WHAT YOU NEED TO DO =
a) In the parenting advice reply, what kind thing does the daughter do for the boy that shows she is a kind girl?
b) Pick up the parenting advice reply about the daughter and the angry boy where it stops, and keep going in the same voice.

---------- DOCUMENT SECTION

Your dd sounds lovely
I'm so sorry you both have to go through this.
Your dd obviously is a very kind little girl if she does things like take him to the medical room, so I would talk to her and explain that he probably has some problems that make him angry just so that she doesn't start to feel that it's her fault. However, you also don't want her to feel so sorry for him that she lets him get away with being horrible to her, so I would think about trying to teach her ways to recognise when he is getting angry or is about to lash out so that she knows when to get help from an adult or to simply move away from him. Giving her some words to use when he does something that she doesn't like might help too, and if she is feeling some kindness towards this boy you could tell her that it will actually help him to hear these things from her so that she doesn't then feel like she is being mean to the boy with problems.
That could all be useless advice, or something that you are doing already, but I think in a situation like this, anthing you can do to help yourself and your poor dd to feel that little bit more empowered has got to be a good thing.
You could even talk to the teacher about it and ask them what strategies they are putting into place to help manage this behaviour in the classroom, so that you can reinforce it at home. This might also have the benefit of showing the school that you are not going to let this lie, but you do have some understanding of the difficulty they are facing as well.

--------------------
---------- RECORDS PROVIDED

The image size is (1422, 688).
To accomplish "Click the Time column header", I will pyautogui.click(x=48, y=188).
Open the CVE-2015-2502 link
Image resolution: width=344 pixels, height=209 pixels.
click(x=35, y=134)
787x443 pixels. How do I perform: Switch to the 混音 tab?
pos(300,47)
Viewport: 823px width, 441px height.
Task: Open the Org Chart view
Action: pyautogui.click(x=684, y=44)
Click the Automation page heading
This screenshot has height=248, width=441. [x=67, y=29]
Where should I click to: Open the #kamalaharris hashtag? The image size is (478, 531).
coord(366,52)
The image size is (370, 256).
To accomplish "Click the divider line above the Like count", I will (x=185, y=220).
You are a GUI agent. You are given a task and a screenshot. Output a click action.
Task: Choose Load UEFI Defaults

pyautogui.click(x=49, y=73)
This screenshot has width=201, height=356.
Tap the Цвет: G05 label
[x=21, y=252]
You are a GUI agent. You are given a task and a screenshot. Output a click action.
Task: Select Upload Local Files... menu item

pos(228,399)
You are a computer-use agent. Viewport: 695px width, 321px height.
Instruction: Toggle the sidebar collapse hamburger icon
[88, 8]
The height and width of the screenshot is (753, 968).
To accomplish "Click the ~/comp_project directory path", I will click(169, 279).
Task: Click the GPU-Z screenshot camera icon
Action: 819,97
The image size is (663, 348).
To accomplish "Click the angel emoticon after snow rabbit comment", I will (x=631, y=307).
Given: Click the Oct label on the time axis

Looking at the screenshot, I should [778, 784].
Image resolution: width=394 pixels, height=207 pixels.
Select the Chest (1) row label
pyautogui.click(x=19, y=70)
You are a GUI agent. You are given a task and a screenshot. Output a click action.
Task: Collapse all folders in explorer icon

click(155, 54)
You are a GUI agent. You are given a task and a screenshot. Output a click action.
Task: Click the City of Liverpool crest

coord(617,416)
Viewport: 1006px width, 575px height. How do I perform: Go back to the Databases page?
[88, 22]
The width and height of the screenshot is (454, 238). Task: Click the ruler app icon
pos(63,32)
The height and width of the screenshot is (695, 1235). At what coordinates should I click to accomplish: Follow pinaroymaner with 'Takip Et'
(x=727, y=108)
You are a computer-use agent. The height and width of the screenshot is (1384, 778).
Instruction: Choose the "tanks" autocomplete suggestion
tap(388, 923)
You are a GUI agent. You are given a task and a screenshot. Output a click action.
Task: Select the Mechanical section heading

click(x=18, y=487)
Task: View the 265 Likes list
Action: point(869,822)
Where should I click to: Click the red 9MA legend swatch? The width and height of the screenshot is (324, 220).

--------------------

RESULTS FOR THE EXERCISE =
a) She takes him to the medical room.

b)
I'd also think that if the Father just laughed and shrugged off his childs behaviour with 'that's what kids do', he really isn't that much of an involved parent who cares a great deal about their child's happiness. And lets face it, this boy can't be a particularly happy child if he is bahaving liek this on a regular basis. I'm sure the majority of parents would be mortified to know that their child was doing this, and if he had that attitude to you, he probably hasn't exactly been cooperative when the school have spoken to him either. Which could be one of the many reasons why the school thinks it would be easier to move your child rather than theirs. But if you feel strongly that you want your dd to saty in the same class, I would start putting forward the case why she should stay put now, as there isn't much of this year left. Think of all the reasons why it would be detrimental to your dd to be moved and present them to the head in a meeting.